*** Block opens ***
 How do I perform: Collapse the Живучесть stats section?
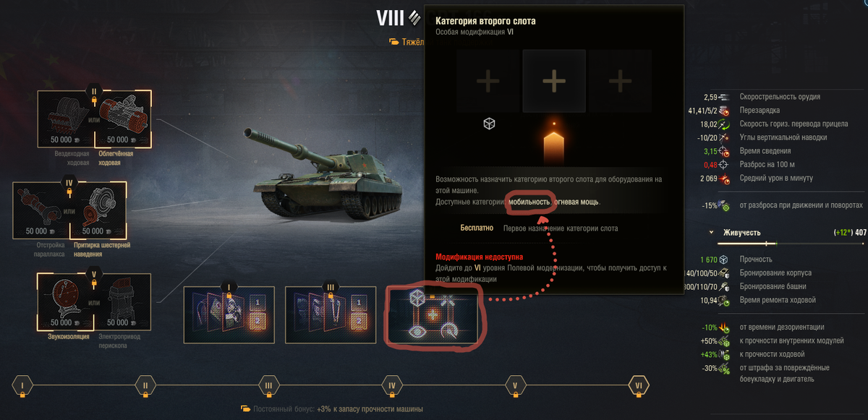[712, 233]
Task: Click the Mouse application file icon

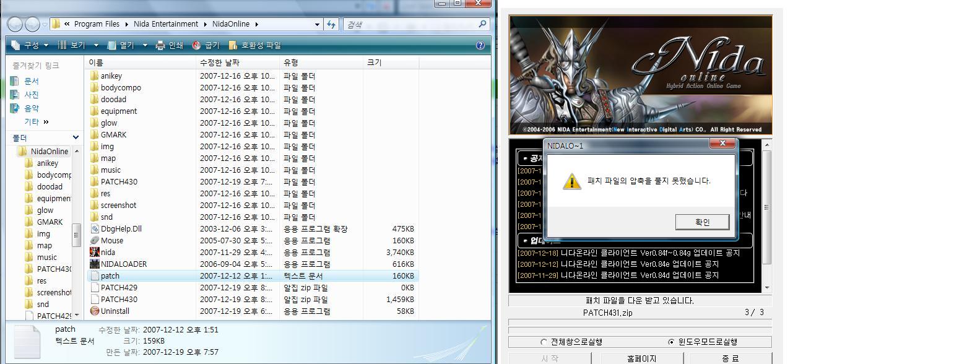Action: pos(95,241)
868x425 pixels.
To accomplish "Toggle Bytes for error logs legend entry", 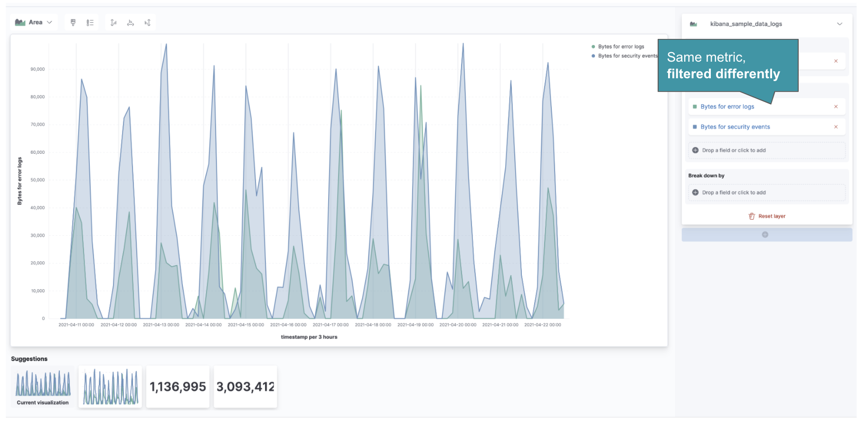I will pyautogui.click(x=621, y=47).
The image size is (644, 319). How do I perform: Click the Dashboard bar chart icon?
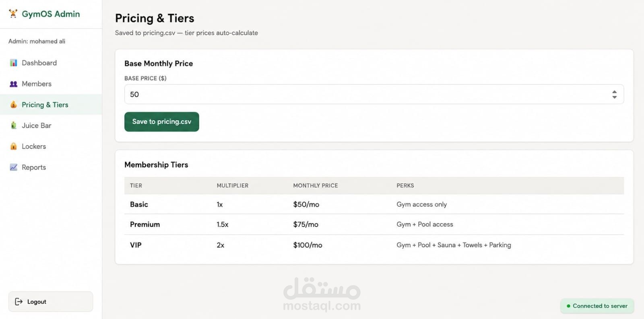[x=14, y=63]
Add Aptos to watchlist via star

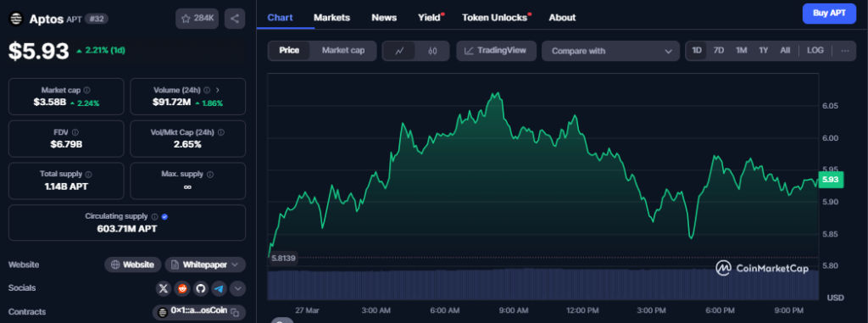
*** Block closes ***
### AIM OF THE EXERCISE
Only the lines from the one containing "The image size" through the final line of the material should appear in the answer, copied exactly and without any picture.

### SOLVED EXERCISE
The image size is (644, 319). How do I perform: Click the Dashboard bar chart icon?
[x=14, y=63]
Add Aptos to watchlist via star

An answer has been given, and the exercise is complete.